Weaponized deepfakes

AI-generated imagery of people doing things they haven’t done in real life is increasingly being deployed in malicious ways.

For years, experts have warned that deepfakes AI-generated videos, images, or audio of people doing or saying things they never did could be used maliciously.

These dangers are now here. The widespread availability of easy-to-use and cheap (or free) generative models has made it simpler to fake reality in a way that’s difficult to spot.

Weaponized deepfakes may look startlingly real. And they are already inciting violencetrying to change minds, and generally sowing mistrust.

Experts worry that deepfakes will further crater critical thinking skills, as well as our trust in institutions and each other. And the impacts will weigh disproportionately on women and marginalized groups. A 2023 study found that 98% of deepfakes were pornographic in nature, and 99% depicted women. And one report estimated that 81% of the millions of sexualized images posted with Grok’s “edit image” function depicted women. xAI has since blocked the nudity feature in jurisdictions where it is illegal.

There’s also been an explosion of political deepfakes. The Trump administration, for example, has made and shared AI-generated images and videos, many seemingly to sway public opinion.

Suggested solutions include instituting new technical safeguards and detection methods, encouraging users to take more protective actions, and crafting new legislation or applying existing regulatory frameworks, like copyright law.

But these all have limits. Technical solutions can be bypassed. Getting people to change how they behave is unrealistic. Regulations require enforcement and while President Trump has signed legislation that criminalizes deepfake porn, his administration continues to post other harmful deepfakes.

The problem could get much worse. There are midterm elections in the US in November, and the federal agencies that traditionally addressed election-related information integrity have been weakened. So have many research groups that fight election-related disinformation.—Eileen Guo

The new war room

Militaries already use AI to detect what humans might miss. Now they also want an advice engine for commanders to consult in battle.

To call the conflict in Iran the first “AI war” would be, in many ways, incorrect. Algorithms that scour surveillance footage for, say, trucks with mounted machine guns go back to the war in Afghanistan.

Here’s what is new: conversational AI systems that commanders turn to for both analysis and advice. These engines are built on large language models, and they’re reshaping how militaries work with Big Tech and make life-and-death decisions.

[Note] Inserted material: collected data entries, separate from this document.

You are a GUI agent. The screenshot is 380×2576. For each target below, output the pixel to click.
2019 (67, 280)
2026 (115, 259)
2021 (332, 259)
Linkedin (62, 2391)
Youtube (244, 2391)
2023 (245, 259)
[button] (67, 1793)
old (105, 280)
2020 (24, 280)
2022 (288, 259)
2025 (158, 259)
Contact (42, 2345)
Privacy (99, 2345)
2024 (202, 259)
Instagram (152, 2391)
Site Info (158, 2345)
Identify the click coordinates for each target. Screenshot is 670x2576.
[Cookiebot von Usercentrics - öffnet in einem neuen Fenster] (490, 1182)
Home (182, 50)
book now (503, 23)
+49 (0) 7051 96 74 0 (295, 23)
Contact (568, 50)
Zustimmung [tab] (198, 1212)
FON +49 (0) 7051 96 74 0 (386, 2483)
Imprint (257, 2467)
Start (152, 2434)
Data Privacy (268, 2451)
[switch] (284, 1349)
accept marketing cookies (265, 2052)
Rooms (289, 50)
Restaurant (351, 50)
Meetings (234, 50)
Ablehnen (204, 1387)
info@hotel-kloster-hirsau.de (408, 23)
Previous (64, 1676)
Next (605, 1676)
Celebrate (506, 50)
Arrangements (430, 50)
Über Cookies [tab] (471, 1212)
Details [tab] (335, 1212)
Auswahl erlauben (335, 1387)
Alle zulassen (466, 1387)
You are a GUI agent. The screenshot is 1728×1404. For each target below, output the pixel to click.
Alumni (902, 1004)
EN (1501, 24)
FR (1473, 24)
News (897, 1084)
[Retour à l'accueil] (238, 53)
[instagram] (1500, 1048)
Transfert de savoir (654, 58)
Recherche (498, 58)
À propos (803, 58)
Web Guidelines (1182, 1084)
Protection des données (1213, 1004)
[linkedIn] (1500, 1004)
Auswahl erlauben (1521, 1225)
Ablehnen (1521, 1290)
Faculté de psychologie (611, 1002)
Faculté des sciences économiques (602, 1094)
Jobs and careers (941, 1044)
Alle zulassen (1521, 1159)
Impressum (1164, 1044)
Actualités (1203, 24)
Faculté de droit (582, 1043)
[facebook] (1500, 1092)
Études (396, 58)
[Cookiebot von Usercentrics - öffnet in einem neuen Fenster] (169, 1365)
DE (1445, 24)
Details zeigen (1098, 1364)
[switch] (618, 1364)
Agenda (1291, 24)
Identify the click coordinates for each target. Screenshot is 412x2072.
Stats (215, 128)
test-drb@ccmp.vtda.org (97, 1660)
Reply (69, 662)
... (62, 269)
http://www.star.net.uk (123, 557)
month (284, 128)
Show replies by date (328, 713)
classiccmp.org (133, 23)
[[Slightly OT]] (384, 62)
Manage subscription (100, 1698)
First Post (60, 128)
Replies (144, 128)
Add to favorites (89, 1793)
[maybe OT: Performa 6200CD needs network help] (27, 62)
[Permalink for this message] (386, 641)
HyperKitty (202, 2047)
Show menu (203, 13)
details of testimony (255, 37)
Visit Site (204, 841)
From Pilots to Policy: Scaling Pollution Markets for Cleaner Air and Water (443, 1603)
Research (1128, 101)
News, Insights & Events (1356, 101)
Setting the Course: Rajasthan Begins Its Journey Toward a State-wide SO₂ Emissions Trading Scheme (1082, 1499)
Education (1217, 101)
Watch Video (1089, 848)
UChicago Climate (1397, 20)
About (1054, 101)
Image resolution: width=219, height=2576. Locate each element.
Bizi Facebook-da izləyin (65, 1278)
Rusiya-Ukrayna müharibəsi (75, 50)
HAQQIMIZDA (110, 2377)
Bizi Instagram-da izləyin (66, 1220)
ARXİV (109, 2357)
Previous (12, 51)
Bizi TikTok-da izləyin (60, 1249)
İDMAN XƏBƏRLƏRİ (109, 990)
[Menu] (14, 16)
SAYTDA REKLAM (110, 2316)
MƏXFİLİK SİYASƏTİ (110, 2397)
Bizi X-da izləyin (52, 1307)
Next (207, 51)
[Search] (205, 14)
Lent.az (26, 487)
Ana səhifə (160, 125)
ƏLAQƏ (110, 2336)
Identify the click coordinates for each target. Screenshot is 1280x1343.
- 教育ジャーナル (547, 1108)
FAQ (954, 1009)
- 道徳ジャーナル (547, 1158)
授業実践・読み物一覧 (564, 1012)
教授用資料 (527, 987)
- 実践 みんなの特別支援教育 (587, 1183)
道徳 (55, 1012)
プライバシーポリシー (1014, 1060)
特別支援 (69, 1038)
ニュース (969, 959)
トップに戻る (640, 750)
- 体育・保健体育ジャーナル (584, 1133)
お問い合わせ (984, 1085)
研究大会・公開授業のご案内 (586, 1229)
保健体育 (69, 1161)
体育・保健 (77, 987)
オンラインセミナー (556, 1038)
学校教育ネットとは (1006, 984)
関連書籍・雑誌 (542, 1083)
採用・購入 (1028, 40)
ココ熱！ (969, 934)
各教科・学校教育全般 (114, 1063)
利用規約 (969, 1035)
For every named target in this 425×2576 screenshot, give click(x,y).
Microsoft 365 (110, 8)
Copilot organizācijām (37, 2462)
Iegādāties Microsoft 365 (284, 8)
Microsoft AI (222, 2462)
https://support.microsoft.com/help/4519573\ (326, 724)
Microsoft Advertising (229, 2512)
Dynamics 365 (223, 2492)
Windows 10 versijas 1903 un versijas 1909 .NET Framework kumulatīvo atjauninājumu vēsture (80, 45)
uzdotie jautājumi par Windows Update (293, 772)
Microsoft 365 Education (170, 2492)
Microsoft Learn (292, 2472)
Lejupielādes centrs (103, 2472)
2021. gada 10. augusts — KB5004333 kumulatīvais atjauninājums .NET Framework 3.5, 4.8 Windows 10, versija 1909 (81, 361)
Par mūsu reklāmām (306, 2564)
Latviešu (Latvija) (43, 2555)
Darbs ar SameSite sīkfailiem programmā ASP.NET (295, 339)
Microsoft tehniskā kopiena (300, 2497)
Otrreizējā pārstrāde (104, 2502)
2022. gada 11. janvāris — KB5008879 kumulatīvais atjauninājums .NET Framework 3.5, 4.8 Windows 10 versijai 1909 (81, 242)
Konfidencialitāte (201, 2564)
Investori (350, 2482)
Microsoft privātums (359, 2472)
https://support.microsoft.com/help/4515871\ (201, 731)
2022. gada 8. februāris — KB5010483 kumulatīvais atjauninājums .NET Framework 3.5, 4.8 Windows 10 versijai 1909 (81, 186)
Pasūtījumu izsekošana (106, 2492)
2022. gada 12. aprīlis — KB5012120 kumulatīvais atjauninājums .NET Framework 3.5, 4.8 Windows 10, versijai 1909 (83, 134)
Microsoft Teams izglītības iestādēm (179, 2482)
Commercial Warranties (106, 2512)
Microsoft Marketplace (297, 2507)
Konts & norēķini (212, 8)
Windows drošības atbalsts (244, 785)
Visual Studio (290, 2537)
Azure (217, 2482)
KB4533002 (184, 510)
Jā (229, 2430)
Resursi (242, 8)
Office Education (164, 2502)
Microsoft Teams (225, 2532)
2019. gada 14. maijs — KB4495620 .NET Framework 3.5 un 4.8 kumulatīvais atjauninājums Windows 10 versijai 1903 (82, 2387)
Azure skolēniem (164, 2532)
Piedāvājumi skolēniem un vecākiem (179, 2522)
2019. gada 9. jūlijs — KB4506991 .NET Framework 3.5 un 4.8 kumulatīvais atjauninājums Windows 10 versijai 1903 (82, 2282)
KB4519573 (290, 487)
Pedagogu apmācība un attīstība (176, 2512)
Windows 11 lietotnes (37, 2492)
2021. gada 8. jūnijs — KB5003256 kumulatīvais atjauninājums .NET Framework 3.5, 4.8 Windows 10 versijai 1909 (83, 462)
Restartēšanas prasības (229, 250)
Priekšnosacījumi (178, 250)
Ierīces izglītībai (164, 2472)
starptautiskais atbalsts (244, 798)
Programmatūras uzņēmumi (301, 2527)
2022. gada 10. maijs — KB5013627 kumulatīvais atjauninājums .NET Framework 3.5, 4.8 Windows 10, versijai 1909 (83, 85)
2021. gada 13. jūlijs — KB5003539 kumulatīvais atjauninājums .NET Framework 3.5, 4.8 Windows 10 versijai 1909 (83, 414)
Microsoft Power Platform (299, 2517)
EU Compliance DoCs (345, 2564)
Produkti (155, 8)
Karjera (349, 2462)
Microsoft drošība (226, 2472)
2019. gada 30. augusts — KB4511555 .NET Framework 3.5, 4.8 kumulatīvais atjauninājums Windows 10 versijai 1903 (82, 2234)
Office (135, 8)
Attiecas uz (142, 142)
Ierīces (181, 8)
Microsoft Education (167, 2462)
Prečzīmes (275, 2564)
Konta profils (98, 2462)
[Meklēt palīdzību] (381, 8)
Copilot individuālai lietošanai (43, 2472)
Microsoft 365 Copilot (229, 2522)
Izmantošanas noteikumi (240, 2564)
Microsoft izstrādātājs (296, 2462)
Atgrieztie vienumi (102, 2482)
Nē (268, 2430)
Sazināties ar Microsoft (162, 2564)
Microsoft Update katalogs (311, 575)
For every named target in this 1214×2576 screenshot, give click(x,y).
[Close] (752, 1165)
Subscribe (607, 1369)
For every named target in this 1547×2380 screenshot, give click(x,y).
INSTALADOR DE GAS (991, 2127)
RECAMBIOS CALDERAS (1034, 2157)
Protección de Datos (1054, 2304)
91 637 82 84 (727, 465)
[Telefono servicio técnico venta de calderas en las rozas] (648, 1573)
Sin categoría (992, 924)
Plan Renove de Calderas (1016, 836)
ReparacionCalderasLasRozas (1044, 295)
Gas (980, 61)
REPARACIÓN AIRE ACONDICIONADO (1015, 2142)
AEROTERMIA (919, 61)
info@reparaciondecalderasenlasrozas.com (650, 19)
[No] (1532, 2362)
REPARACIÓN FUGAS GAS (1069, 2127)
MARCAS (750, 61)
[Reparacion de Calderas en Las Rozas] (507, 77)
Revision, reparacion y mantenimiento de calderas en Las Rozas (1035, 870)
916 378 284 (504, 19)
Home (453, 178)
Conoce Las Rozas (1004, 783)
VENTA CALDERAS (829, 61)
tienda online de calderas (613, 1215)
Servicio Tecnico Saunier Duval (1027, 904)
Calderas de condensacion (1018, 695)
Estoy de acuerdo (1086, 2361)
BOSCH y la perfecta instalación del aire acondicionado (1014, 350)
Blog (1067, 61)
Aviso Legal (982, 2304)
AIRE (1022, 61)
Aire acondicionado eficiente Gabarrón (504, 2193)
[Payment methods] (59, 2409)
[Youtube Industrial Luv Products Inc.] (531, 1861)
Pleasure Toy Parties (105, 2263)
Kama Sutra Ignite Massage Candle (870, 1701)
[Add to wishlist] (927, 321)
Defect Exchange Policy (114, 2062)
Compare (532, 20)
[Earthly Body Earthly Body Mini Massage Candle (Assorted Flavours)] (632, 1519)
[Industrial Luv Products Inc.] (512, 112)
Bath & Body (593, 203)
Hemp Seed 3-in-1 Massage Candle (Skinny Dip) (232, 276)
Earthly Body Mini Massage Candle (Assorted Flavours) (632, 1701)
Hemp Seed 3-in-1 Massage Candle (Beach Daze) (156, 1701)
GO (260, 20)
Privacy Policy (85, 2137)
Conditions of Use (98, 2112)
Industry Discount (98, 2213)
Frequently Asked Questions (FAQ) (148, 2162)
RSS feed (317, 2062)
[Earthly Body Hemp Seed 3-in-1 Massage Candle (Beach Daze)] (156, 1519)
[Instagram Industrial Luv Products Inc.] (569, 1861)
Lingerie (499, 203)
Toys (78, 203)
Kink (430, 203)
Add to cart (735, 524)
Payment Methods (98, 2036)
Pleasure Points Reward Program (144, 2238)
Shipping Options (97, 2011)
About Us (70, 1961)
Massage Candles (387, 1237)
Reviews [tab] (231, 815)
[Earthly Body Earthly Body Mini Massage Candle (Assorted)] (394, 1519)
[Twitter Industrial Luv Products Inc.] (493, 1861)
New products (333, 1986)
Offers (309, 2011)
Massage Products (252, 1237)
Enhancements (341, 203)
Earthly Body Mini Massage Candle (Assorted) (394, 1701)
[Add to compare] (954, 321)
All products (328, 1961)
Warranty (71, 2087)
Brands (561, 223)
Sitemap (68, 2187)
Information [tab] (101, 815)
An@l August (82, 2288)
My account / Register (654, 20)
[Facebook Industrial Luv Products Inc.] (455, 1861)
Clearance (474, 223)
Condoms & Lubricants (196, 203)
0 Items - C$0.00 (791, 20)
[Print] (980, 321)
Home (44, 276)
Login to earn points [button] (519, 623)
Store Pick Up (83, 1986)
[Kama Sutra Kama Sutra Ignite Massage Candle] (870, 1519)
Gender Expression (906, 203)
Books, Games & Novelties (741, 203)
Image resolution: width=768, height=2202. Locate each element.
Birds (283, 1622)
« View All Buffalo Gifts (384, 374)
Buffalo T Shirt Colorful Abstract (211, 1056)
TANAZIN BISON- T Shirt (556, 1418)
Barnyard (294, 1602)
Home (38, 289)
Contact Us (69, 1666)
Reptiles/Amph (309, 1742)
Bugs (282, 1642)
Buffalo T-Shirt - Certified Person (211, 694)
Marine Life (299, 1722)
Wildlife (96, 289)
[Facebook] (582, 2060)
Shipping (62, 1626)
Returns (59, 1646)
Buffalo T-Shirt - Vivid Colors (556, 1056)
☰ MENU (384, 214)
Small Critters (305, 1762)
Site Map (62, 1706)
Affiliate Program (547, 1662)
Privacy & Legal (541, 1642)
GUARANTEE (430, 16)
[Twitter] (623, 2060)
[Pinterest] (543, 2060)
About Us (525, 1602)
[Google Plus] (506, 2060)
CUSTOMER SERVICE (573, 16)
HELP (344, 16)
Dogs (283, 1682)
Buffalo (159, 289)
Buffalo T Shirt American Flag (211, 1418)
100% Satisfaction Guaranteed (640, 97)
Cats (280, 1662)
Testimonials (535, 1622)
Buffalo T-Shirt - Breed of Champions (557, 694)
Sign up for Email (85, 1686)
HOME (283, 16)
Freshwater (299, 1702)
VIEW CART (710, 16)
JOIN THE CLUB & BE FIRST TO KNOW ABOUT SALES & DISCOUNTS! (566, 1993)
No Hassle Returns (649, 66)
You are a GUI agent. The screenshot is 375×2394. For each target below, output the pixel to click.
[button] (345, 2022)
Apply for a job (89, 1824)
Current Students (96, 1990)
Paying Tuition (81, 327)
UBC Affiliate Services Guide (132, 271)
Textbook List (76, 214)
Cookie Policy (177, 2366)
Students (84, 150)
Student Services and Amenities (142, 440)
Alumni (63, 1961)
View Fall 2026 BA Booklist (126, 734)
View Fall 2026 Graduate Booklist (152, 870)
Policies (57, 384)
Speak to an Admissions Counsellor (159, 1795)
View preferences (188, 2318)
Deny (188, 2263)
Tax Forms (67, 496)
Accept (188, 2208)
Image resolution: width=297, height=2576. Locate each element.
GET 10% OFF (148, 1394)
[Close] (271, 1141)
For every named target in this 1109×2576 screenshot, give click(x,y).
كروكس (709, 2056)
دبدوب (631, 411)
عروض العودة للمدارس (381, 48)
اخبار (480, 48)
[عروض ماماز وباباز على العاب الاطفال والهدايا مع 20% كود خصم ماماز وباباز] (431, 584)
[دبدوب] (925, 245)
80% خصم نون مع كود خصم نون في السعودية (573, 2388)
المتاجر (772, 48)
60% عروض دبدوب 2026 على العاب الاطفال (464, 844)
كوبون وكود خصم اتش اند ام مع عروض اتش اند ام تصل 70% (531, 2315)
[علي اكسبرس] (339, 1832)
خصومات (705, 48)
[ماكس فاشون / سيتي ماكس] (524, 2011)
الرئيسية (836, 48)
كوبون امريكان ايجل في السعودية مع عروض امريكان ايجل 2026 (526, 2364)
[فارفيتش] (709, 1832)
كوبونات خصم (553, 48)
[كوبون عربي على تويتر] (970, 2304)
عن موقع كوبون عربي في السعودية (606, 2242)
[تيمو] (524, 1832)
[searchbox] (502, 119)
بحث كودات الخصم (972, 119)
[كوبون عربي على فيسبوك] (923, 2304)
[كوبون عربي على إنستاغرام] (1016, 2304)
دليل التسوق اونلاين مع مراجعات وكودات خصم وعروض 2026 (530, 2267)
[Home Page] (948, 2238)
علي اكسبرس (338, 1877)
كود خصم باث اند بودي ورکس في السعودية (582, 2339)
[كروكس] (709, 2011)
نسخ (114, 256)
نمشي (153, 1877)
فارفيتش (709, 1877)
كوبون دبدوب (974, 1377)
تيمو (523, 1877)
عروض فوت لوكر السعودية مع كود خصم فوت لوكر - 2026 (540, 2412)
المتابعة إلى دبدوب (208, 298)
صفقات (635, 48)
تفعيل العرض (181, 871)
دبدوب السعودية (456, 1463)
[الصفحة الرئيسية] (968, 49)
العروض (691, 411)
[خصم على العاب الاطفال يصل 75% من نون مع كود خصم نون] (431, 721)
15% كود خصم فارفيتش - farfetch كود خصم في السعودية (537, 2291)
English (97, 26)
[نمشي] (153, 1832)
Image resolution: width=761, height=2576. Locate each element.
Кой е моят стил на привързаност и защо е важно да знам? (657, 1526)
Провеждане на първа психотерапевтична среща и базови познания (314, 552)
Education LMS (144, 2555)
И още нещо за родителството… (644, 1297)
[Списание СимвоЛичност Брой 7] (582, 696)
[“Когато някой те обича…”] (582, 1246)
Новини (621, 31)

A decade ago, AI tools started to automate the work a junior intelligence analyst might do—for example, picking out a signal on a satellite feed. Systems like the US military’s Maven, built mainly on technology from the surveillance giant Palantir, fed that sort of analysis into tools commanders use to select targets.

Now LLMs are making these systems capable of more. One US defense official told MIT Technology Review that today’s personnel might give chatbots a list of potential targets to help decide which to strike first. And it’s not just the US; China is commissioning similar tools, according to Georgetown University’s Center for Security and Emerging Technology.

One problem with this will be obvious to anyone who has used generative AI: It can produce different outputs from the same prompt, and its recommendations are not always useful, precise, or correct.

Military experts also warn that officers who use systems that compress the world into a neat battlefield dashboard might trust the system too much, or that such systems might give tech firms undue influence over what information gets seen—all without meaningful public oversight.

The OpenAIs of the world, though, see an opportunity to win lucrative defense contracts. And the Pentagon even plans to allow companies to train new models on classified data. That would mean intelligence could go into the models themselves, presenting new security risks and bringing Silicon Valley closer to the Pentagon than ever before. — James O’Donnell

Humanoid data

Robotics companies want tremendous amounts of data on how we move our hands and limbs, and their tactics are getting strange.

An app that pays people to film themselves microwaving food. A website that recommends a game in which players remotely control a robotic arm in Shenzhen.

What on earth is happening? Well, just as our words became training data for large language models, robotics companies are betting that data about the way we move will help them build more capable humanoid robots. Though humanoids are trickier to train than robotic arms, companies see humanoids more easily slotting into the places where people work today—and someday replacing them entirely.

This new notion for how to train humanoids arguably began with the launch of ChatGPT in 2022. LLMs were able to generate text through exposure to massive amounts of training data. Roboticists wanted to apply these scaling laws to robotics but lacked an internet-size collection of data describing how we move.

Put off by how difficult this would be to amass, companies used workarounds, like teaching robots to move in simulations. However, simulations never perfectly model how things like friction or elasticity work in the real world, so the robots trained in them tended to (literally) stumble.

Now companies building humanoid robots have decided that collecting real-world data, as cumbersome as it is, could yield a massive payoff.

Early efforts were quaint and academic. Labs collected hours of data from people doing household tasks, like making waffles or cleaning their desks, while wearing cameras or handheld grippers. The data was shared openly. But as venture capital money poured into robotics—$6.1 billion in 2025 for humanoids alone—the race to create this training data has gotten more competitive, and more elaborate.

There are now training centers in China where people wear exoskeletons and ­virtual-reality hardware while they do the same repetitive task, like wiping a table, hundreds of times per day. Gig workers in Nigeria, Argentina, and India are filming themselves doing chores at home.

All this points to a future of work in which physical laborers increasingly become data collectors. But training robots on movement is complicated. It’s not clear that it’s even possible to do it at the scale potentially needed to yield breakthroughs, let alone build a profitable business.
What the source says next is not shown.